• **The data**
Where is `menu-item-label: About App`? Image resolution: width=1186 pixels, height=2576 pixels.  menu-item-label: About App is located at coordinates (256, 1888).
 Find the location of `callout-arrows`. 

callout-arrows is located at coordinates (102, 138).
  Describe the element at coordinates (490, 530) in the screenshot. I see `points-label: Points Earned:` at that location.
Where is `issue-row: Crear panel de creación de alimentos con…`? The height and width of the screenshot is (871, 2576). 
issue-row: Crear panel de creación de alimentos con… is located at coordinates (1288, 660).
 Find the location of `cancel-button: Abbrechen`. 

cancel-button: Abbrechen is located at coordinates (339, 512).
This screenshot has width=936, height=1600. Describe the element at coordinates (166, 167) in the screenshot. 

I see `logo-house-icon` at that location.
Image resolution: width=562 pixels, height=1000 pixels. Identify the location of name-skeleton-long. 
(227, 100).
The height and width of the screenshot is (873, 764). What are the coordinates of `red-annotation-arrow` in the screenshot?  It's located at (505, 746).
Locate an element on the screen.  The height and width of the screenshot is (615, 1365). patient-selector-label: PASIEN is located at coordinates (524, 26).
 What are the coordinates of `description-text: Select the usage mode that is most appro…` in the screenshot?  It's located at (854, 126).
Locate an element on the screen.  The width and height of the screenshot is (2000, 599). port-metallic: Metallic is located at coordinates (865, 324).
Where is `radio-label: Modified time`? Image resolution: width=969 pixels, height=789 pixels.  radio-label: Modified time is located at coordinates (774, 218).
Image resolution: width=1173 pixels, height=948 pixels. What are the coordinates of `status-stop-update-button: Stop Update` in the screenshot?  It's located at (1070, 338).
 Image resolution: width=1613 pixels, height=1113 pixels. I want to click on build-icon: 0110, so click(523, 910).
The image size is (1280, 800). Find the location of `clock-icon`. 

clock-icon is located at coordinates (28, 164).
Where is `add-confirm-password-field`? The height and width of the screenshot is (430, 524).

• **Task brief**
Write out every one of the items above word for word, keeping them in the same order.

• **Reply**
Where is `menu-item-label: About App`? Image resolution: width=1186 pixels, height=2576 pixels.  menu-item-label: About App is located at coordinates (256, 1888).
 Find the location of `callout-arrows`. 

callout-arrows is located at coordinates (102, 138).
  Describe the element at coordinates (490, 530) in the screenshot. I see `points-label: Points Earned:` at that location.
Where is `issue-row: Crear panel de creación de alimentos con…`? The height and width of the screenshot is (871, 2576). 
issue-row: Crear panel de creación de alimentos con… is located at coordinates (1288, 660).
 Find the location of `cancel-button: Abbrechen`. 

cancel-button: Abbrechen is located at coordinates (339, 512).
This screenshot has width=936, height=1600. Describe the element at coordinates (166, 167) in the screenshot. 

I see `logo-house-icon` at that location.
Image resolution: width=562 pixels, height=1000 pixels. Identify the location of name-skeleton-long. 
(227, 100).
The height and width of the screenshot is (873, 764). What are the coordinates of `red-annotation-arrow` in the screenshot?  It's located at (505, 746).
Locate an element on the screen.  The height and width of the screenshot is (615, 1365). patient-selector-label: PASIEN is located at coordinates (524, 26).
 What are the coordinates of `description-text: Select the usage mode that is most appro…` in the screenshot?  It's located at (854, 126).
Locate an element on the screen.  The width and height of the screenshot is (2000, 599). port-metallic: Metallic is located at coordinates (865, 324).
Where is `radio-label: Modified time`? Image resolution: width=969 pixels, height=789 pixels.  radio-label: Modified time is located at coordinates (774, 218).
Image resolution: width=1173 pixels, height=948 pixels. What are the coordinates of `status-stop-update-button: Stop Update` in the screenshot?  It's located at (1070, 338).
 Image resolution: width=1613 pixels, height=1113 pixels. I want to click on build-icon: 0110, so click(523, 910).
The image size is (1280, 800). Find the location of `clock-icon`. 

clock-icon is located at coordinates (28, 164).
Where is `add-confirm-password-field`? The height and width of the screenshot is (430, 524).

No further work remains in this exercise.